The results were startling, especially for youths: “One in four young people thinks it’s not the serious if a guy who is normally gentle sometimes slaps his girlfriend when he had too much drink or when they are arguing. One in four young young people thinks it’s not the serious if guys yell abuse at girls in the street or verbally harass them.  One in four young people think it’s pretty normal for guys to force girls to have sex with them. This is obviously unacceptable,” she states.

From these focus groups, four insights were distilled:

1. Heuristic influences or unconscious biases were uncovered:

  • Victim Blaming or “She must have done something (to deserve it or provoke it).”
  • Minimization or “It wasn’t that bad. (It’s not like he punched her.)”
  • Empathy with Males or “You feel conflicted as a mother of boys. (You don’t want them to be labelled.)”

2. The high cost of getting involved included:

  • Social exclusion.
  • Reflection on poor parenting.
  • Scaring your child.
  • Embarrassing your child.
  • Personal threat appraisal.
  • Inadvertently escalating.
  • Causing conflict with parents.
  • Exposed as hypocrite.
  • Jeopardized relationships.

3. Social norms:

  • The realization that influencers need to reconcile their role in perpetuating the problem before they could be influential, participate in their own rescue, and recognize that stopping some behaviors is just as valuable as starting others.

4. Low Self-Efficacy:

  • The mistaken belief that people have no influence or control over the culture of domestic violence.

 

From these insights, they identified four commonly-held perceptions that needed to be challenged:

1. To avoid /perpetuate is comfortable versus avoid/perpetuate is uncomfortable

2. It’s about building resilience/acceptance versus it’s about building non-acceptance

3. You think you stand ‘against’ versus you may be standing ‘for’

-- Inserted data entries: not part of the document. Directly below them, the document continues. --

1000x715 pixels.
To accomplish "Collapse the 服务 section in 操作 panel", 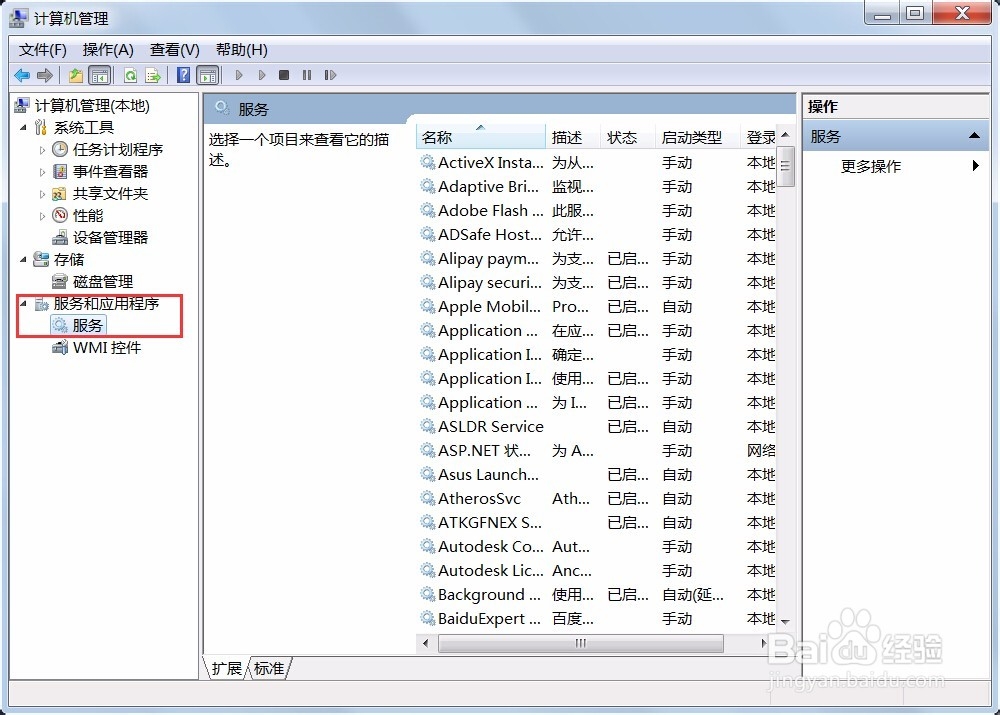I will [975, 135].

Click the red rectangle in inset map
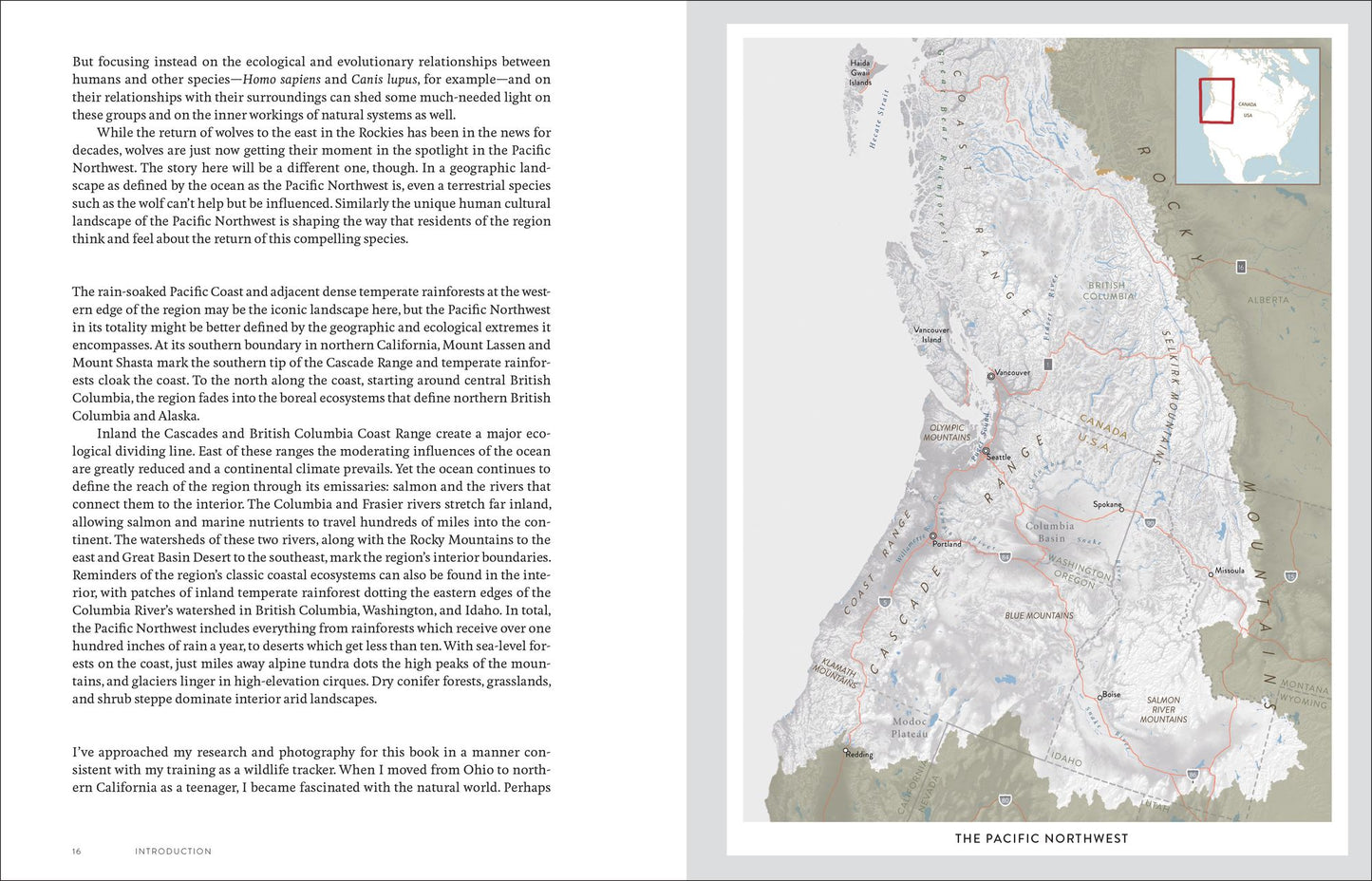[1216, 101]
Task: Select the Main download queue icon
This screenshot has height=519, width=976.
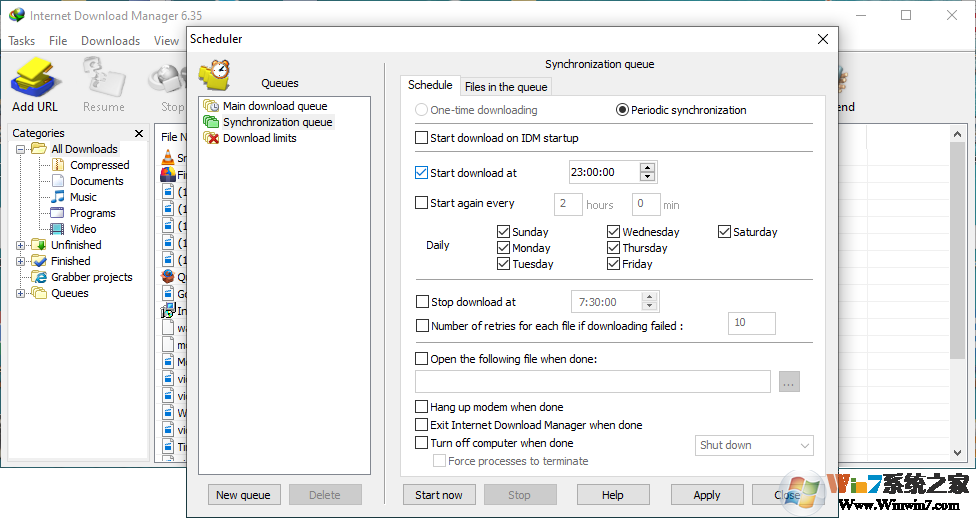Action: click(x=211, y=106)
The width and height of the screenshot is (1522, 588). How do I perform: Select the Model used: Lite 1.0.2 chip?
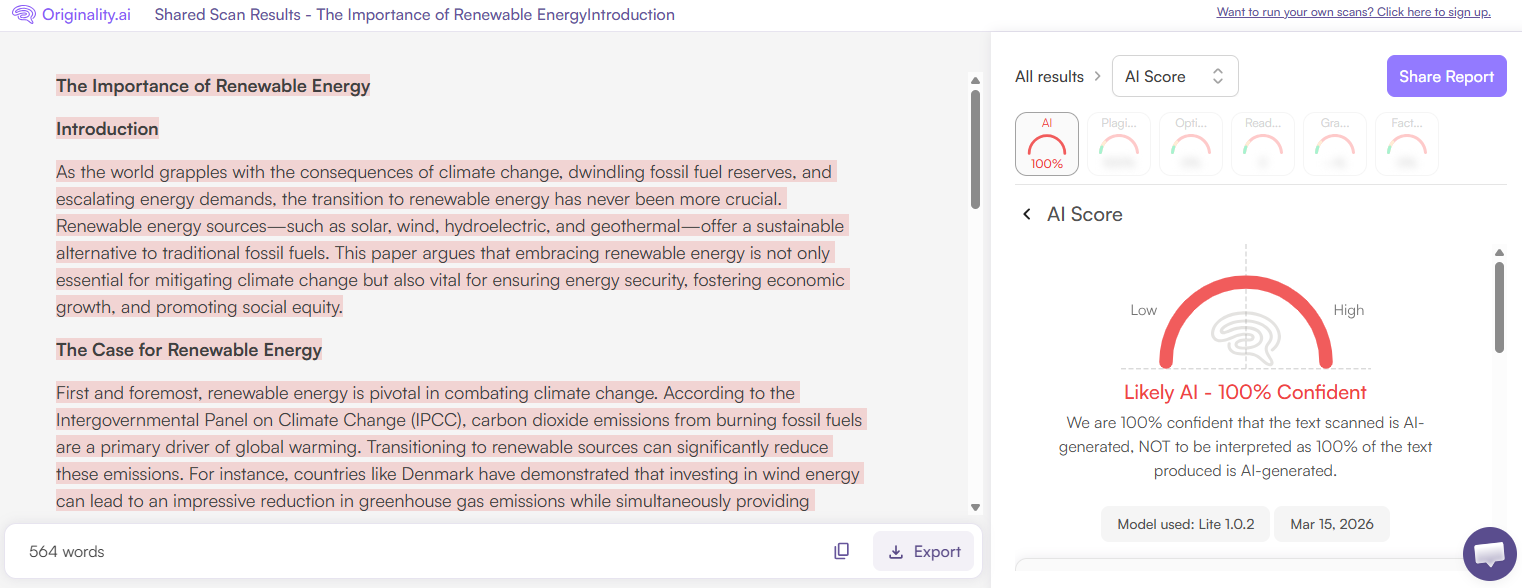pyautogui.click(x=1184, y=523)
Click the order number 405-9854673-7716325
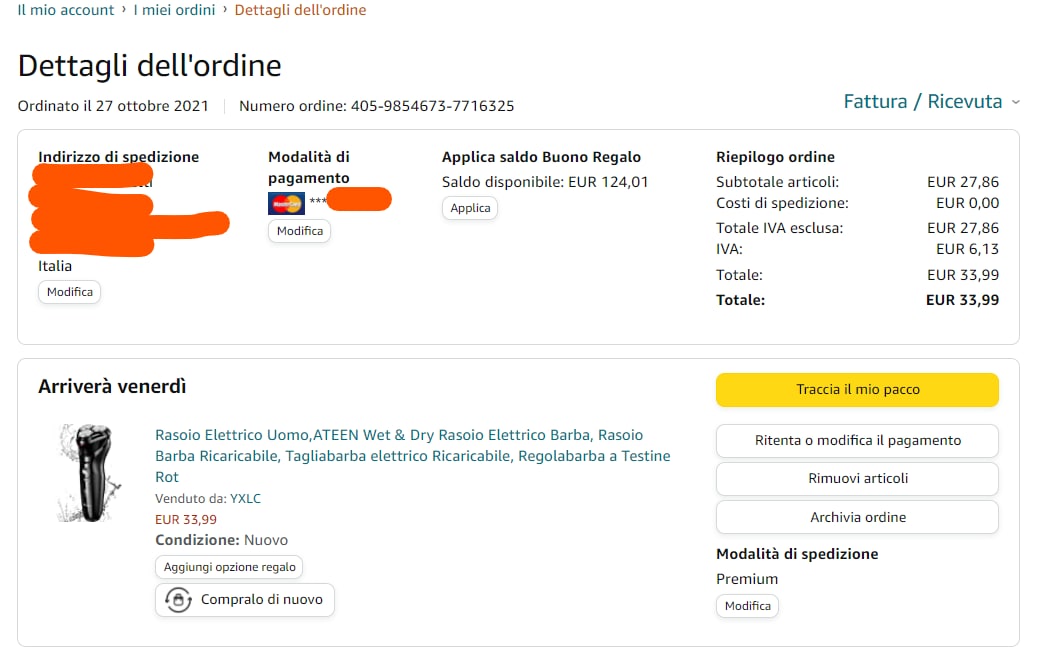Screen dimensions: 1050x658 coord(431,106)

4. It’s about influencing others versus it’s about changing yourself.

They then developed a strategy:

1. Recognize the behaviors in ourselves.

2. Reconcile the high cost of getting involved, and realize that in the long run the cost of not getting involved is much higher.

3. Choose how we will respond.

4. Reinforce it by modeling this behavior to others, particularly young people that we influence.

The result of this communication research, the insights derived from them, and the strategy formulated as a result, was this riveting and indelible PSA for the Australian government by the BMF agency released in April 2016  entitled “Stop It at the Start.” In the video, a girl who has the door slammed in her face by a mean boy is told by her mother, “He just did it ’cause he likes you,” and a woman who is yelled at by a man who slams the car door in her face tells herself,  “You’re okay. He loves you.” In the final scene, the woman is chased upstair to her bedroom by the man where she stumbles, cowering in fear. But as she looks up, the man she fears is revealed to be the same boy who slammed a door at her face as a young girl. Even after it ends, the scenes replay in the viewers’ minds. The video’s resonance speaks for itself.